The Supreme Court as Settlement Facilitator
It remains to be seen whether the parties to Zubik will agree that the Court’s proposal is mutually acceptable. Even if they do not, the justices deserve credit for the effort.
Despite the puzzlement with which the Court’s order has generally been greeted, in an important sense it is quite ordinary. American law has long favored out-of-court settlement of lawsuits on the grounds that settlement saves time and money for the parties and the court. In addition, the parties and their lawyers can, through creative negotiating, craft a resolution that is better accepted than one imposed by the court.
Thus, federal district judges routinely urge the parties that appear before them to try to settle their case without the need for a formal adjudication. Indeed, Federal Rule of Civil Procedure 16 expressly authorizes the district judge to facilitate settlement during a pre-trial conference. A judge may not impose a settlement or even negotiations on an unwilling party, but she certainly can cajole.
Of course, the Supreme Court is not a district court, and thus, one might think that it lacks the capacity to facilitate settlement. Yet that objection is wrong.
Workload is not an obstacle. On average, each federal judge disposes of over 300 civil cases per year, with only about one percent going to trial. (Statistics can be downloaded here.) In many of those cases, the parties reach a settlement without judicial intervention, but even so, the average district judge facilitates settlement in more cases than are even on the Supreme Court’s plenary docket in any given year. And in most of the cases that reach the Supreme Court, the parties will be divided by a pure question of law. If they have failed to settle by the time the case makes it to the high Court, then further negotiations seem unlikely to help.
Accordingly, the Supreme Court has the time to facilitate settlement in the relatively small number of cases on its docket where that might be possible. Zubik is a particularly appropriate case in which to make the effort because of the nature of RFRA. RFRA sometimes requires religious accommodations, and an accommodation is in the nature of a compromise.
The harder part in a case like Zubik is the nature of the proceedings. A district court settlement conference occurs in the judge’s chambers, with the judge supervising a back-and-forth conversation. By contrast, Supreme Court oral arguments are stylized affairs, with each lawyer taking his or her turn at the podium. That is hardly the best way to conduct a negotiation.
Even so, the Court has other tools at its disposal. It can appoint a special master. It can, as it did in Zubik, issue a post-argument order. Given its broad remedial power, it can even order the parties to negotiate, either directly, or via a remand to the district court.

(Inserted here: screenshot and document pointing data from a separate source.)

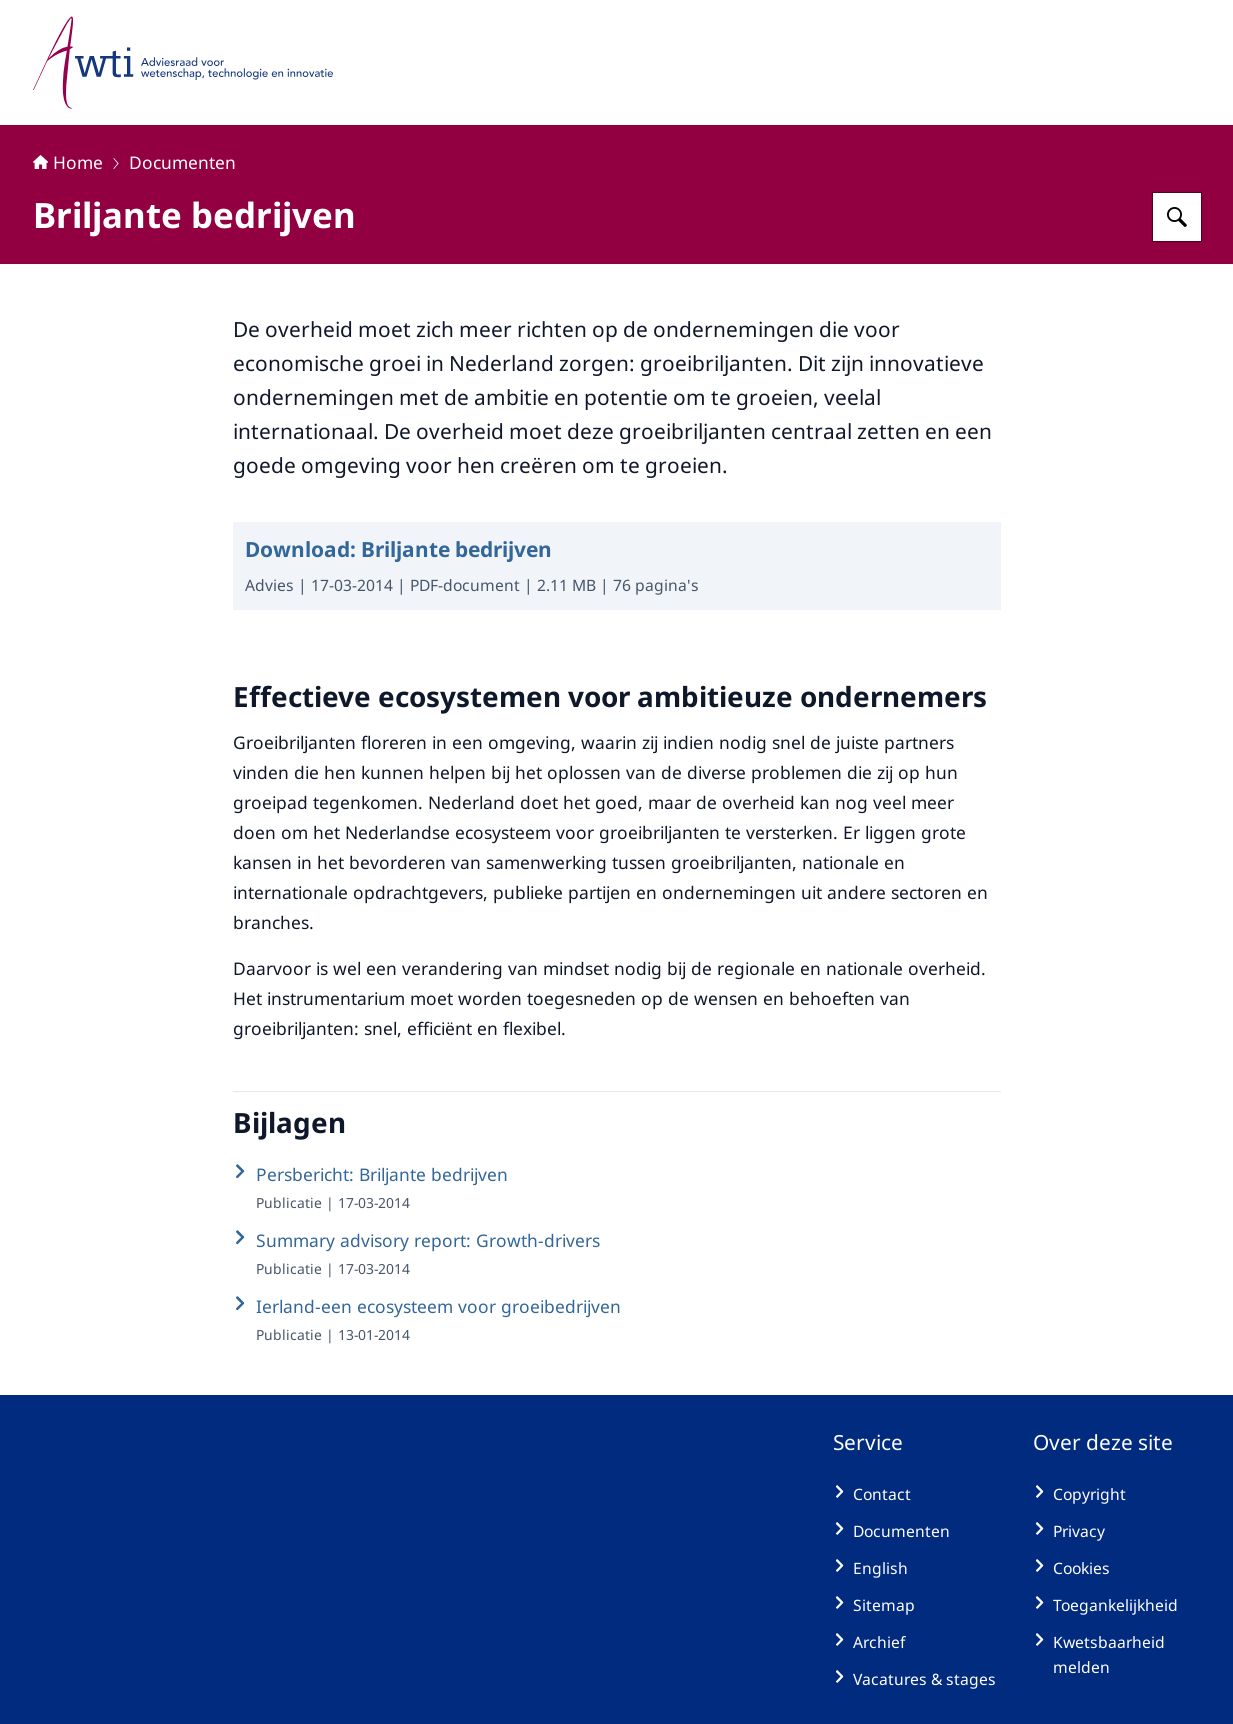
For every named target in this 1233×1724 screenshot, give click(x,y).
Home (68, 162)
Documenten (182, 162)
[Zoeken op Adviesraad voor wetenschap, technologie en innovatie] (1177, 217)
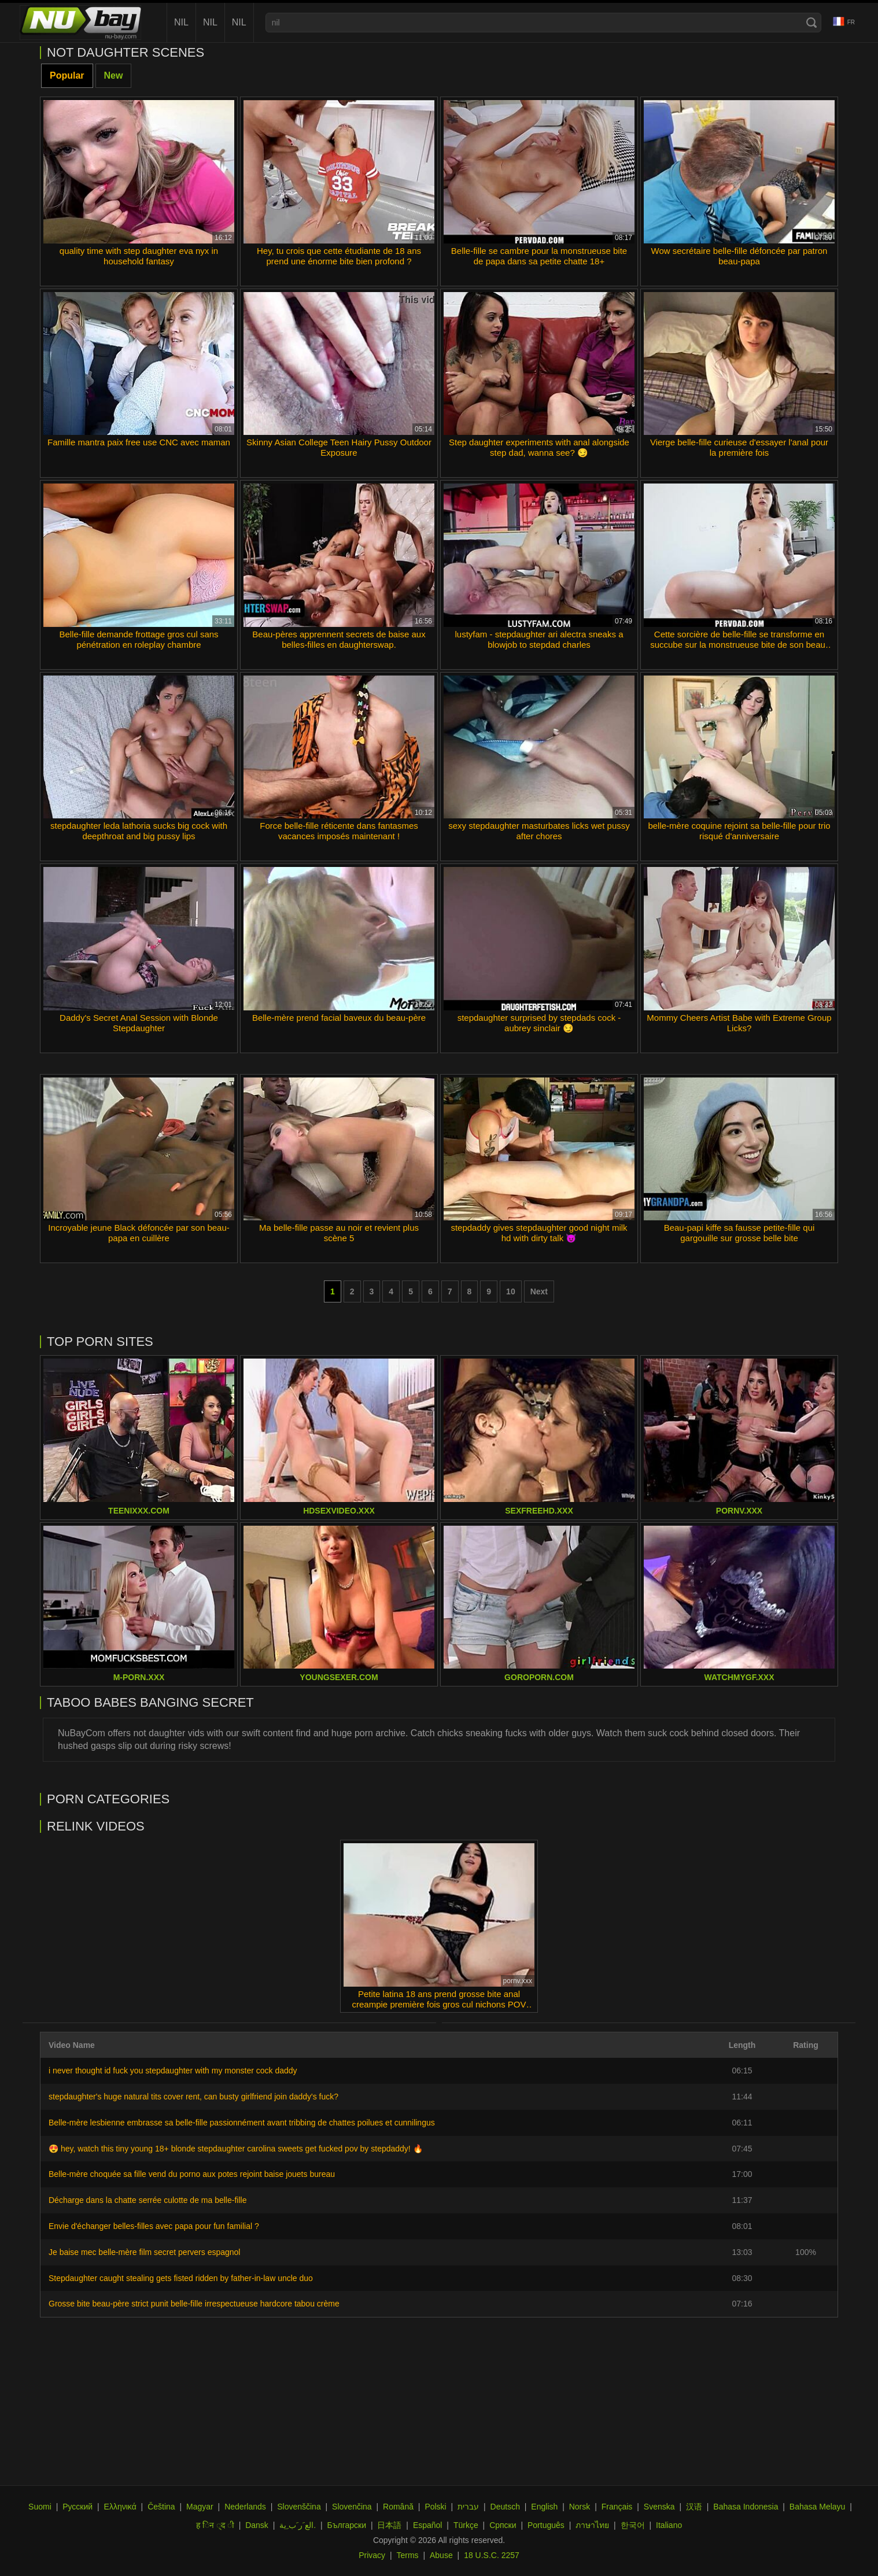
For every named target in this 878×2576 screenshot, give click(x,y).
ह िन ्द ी (215, 2525)
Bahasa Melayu (818, 2506)
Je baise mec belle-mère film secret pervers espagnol (144, 2252)
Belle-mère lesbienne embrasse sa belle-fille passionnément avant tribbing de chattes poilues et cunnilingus (242, 2122)
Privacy (372, 2555)
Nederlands (245, 2506)
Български (346, 2525)
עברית (468, 2506)
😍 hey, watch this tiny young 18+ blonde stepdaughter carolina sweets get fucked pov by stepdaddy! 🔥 (236, 2148)
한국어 (633, 2525)
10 (510, 1291)
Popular (67, 75)
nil (181, 22)
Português (546, 2525)
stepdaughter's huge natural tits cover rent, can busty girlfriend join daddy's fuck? (193, 2096)
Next (539, 1291)
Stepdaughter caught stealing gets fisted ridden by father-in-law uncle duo (181, 2278)
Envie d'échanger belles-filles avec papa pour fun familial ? (154, 2226)
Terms (407, 2555)
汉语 (694, 2506)
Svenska (659, 2506)
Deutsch (505, 2506)
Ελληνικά (120, 2506)
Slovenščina (299, 2506)
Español (427, 2525)
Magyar (199, 2506)
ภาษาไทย (592, 2525)
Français (617, 2506)
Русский (77, 2506)
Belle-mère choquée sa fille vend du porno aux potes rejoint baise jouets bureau (192, 2174)
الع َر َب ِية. (297, 2525)
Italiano (669, 2525)
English (544, 2506)
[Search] (811, 22)
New (113, 75)
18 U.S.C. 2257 (491, 2555)
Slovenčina (352, 2506)
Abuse (441, 2555)
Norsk (580, 2506)
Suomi (39, 2506)
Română (398, 2506)
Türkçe (465, 2525)
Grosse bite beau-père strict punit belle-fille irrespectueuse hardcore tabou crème (194, 2303)
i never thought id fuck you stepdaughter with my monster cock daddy (173, 2070)
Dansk (256, 2525)
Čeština (161, 2506)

There is a strong human tendency to confuse the familiar with the necessary. We are unaccustomed to the Supreme Court facilitating settlements rather than simply pronouncing what the law is. But that does not mean that this is an improper function. Chief Justice John Marshall famously declared in Marbury v. Madison that “[i]t is emphatically the duty of the Judicial Department to say what the law is.” It is no less emphatically the duty of courts—including the Supreme Court—to resolve concrete cases. The justices are entitled to kudos, not raised eyebrows, for taking that duty seriously in Zubik.